Slide 38 - Tekstslide

Uitspraak-reden
  • Na de uitspraak wordt de reden gegeven (waarom iemand iets wel of niet doet bijvoorbeeld).

  • Voorbeelden van signaalwoorden:
      daarom, want, omdat, namelijk....

Ik heb vanochtend lekker lang in bed kunnen liggen, want het eerste uur viel uit.


Signaalwoorden:

Slide 39 - Tekstslide

4 verbindingsmanieren
Er zijn 4 manieren om de verbanden uit de vorige dia's aan te brengen tussen alinea's. 
  1. Een signaalwoord gebruiken
  2. Een verwijswoord gebruiken
  3. Enkele woorden herhalen uit de vorige alinea
  4. Een alinea afsluiten met een aankondigende zin die aangeeft waar de volgende alinea over gaat.

Slide 40 - Tekstslide

Door een signaalwoord
......................................................................................................................................................................................................

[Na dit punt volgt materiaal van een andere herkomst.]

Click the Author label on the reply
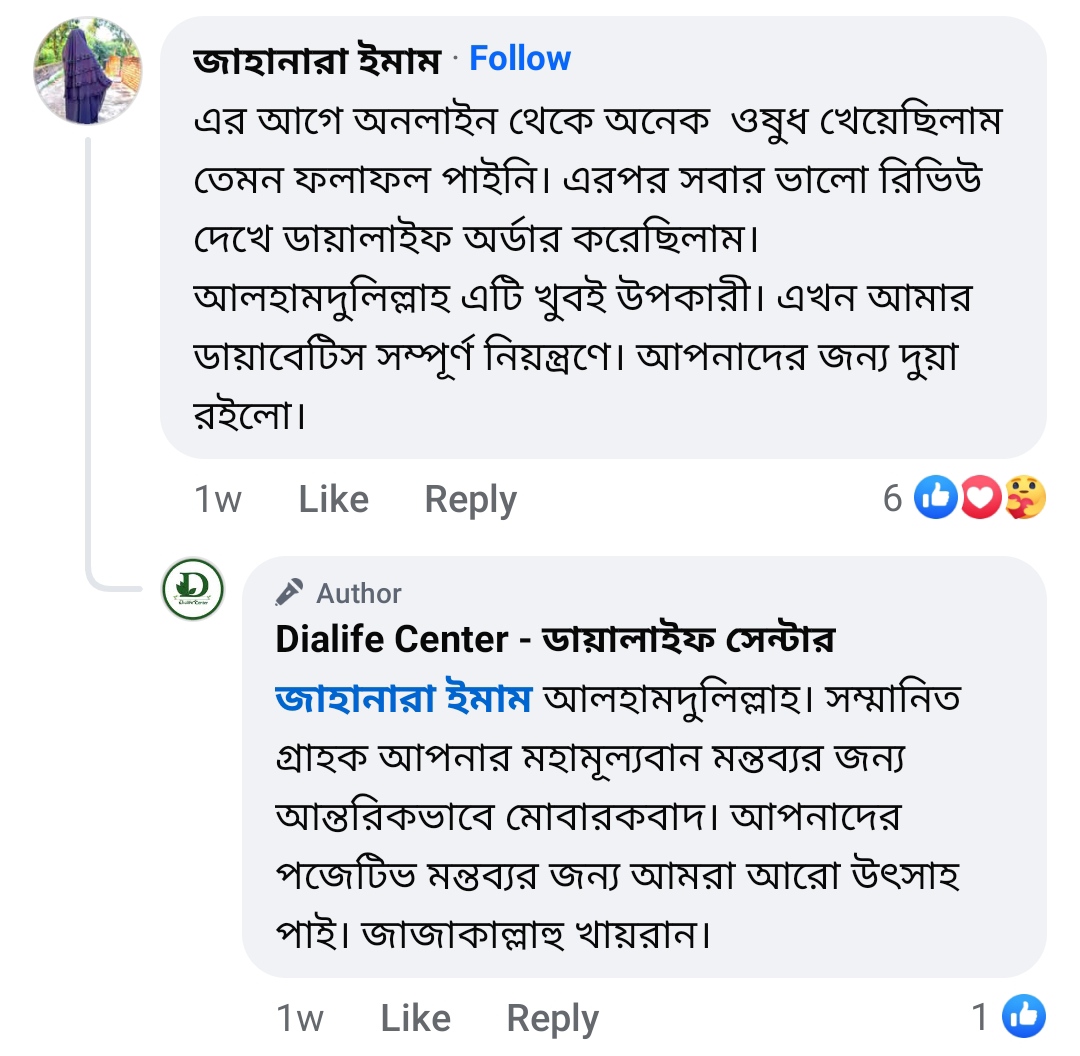pos(359,594)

Verder zijn hoge kosten van cartridges en printers ook een groot probleem. Soms kosten twee van zulke inktpatronen evenveel als de hele printer

Slide 41 - Tekstslide

Door herhaling
Planteneters moeten blijven
Van alle grote planteneters, zoals olifanten, giraffen en gorilla’s, wordt bijna zestig procent met uitsterven bedreigd. Wat gebeurt er als het echt zover komt? Een internationaal team van ecologen onderzocht de gevolgen van het uitsterven van deze dieren.

Het team van ecologen onderzocht meer dan vierenzeventig soorten grote planteneters van meer dan honderd kilo. Na hun onderzoek kwamen ze met verontrustende vooruitzichten. 

Slide 42 - Tekstslide

Door een overgangszin met verwijswoord
Als mens kun je bijvoorbeeld tegen jezelf zeggen: ik heb wel trek in dat taartje, maar ik laat het staan, want het is van iemand anders. Een aap zal volgens Stafleu nooit op die manier zijn emoties analyseren. ‘Een chimpansee laat een taartje misschien staan als je hem een paar keer hebt gestraft. Maar als hij ermee kan wegkomen, zal hij het gebakje alsnog pakken.’ 
Dat bewijst dat een aap zijn eigen emoties dus niet kan analyseren en bestempelen als goed of fout. 

Slide 43 - Tekstslide

Door aankondigende zinnen
Het team van ecologen onderzocht meer dan vierenzeventig soorten grote planteneters van meer dan honderd kilo. Na hun onderzoek kwamen ze met verontrustende vooruitzichten.
Allereerst hebben vleeseters geen prooien meer en neemt hun aantal af. Daarnaast wordt het landschap veel minder divers en de grond armer, omdat planteneters geen zaden of mest meer verspreiden.